It’s an opportunity GW Hill staffer wannabes dream about – turning a congressional internship into a full-time job after graduation.
And graduating senior Dan Sadlosky is doing it, trading up from staff assistant to legislative aide for Rep. Steve Scalise, R-LA.
Sadlosky started working for Scalise during his sophomore year soon after the congressman won a special election to fill Louisiana Governor Bobby Jindal’s old seat. He has been working for Scalise ever since – part time during the school year and full time during the summer.
“I never thought I would be in the situation I am today or that the summer before my junior year I would already be hired staff for a congressman,” said Sadlosky, an international affairs and political science double major.
In the role, Sadlosky primarily handles requests that come through from state and local governments.

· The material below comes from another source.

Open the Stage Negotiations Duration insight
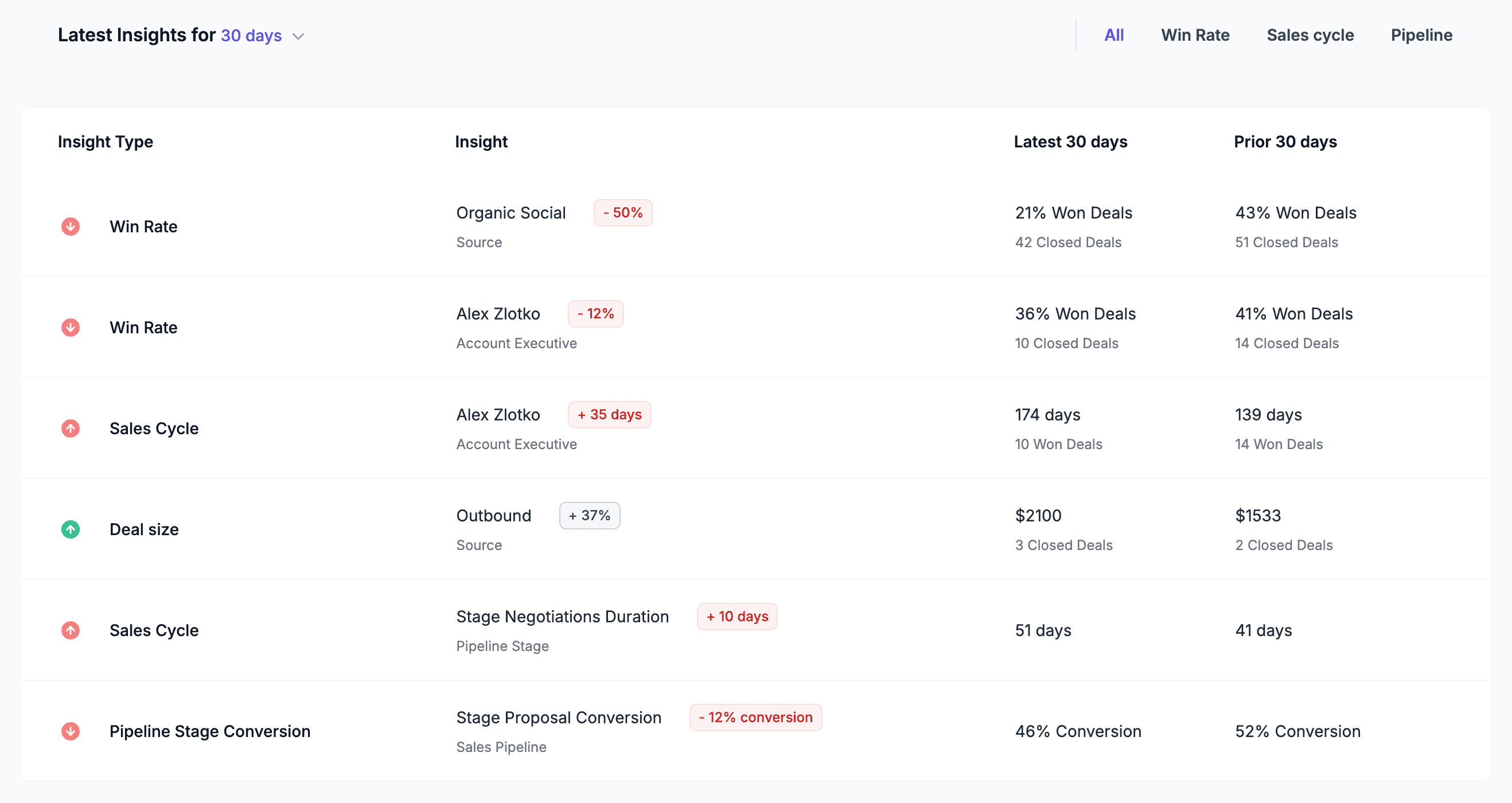The image size is (1512, 803). click(x=562, y=617)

Last summer he also took a trip down to Louisiana to meet with people the office had secured project funding for.
Coming up on the end of his time at GW, Scalise’s office asked if he wanted to stay on.
The experience working for a Republican congressman has been a far cry from growing up in a mostly liberal community back home.
“Back in Connecticut there weren’t very many Republicans,” Sadlosky said. The first time he attended a College Republican event at GW, he said he had never seen so many conservatives together at the same time.
He has served on the CRs executive board for the last three years, as treasurer, vice chairman and executive director, and has been there during both Republican and Democratic control of the White House.
“It had been defense but now we were on offense,” Sadlosky said of President Obama’s election and the Republicans losing the White House.
“Election night, everyone was running to the White House, and we ran down to the White House too,” Sadlosky said. “Well, we didn’t quite run down,” he amended.
Instead, Sadlosky said he and his group of fellow CRs were there “in solidarity” with President Bush.
“We grabbed Bush-Cheney signs and W signs and found our own place in Lafayette Park,” Sadlosky said. “[But] we definitely knew to keep our distance.”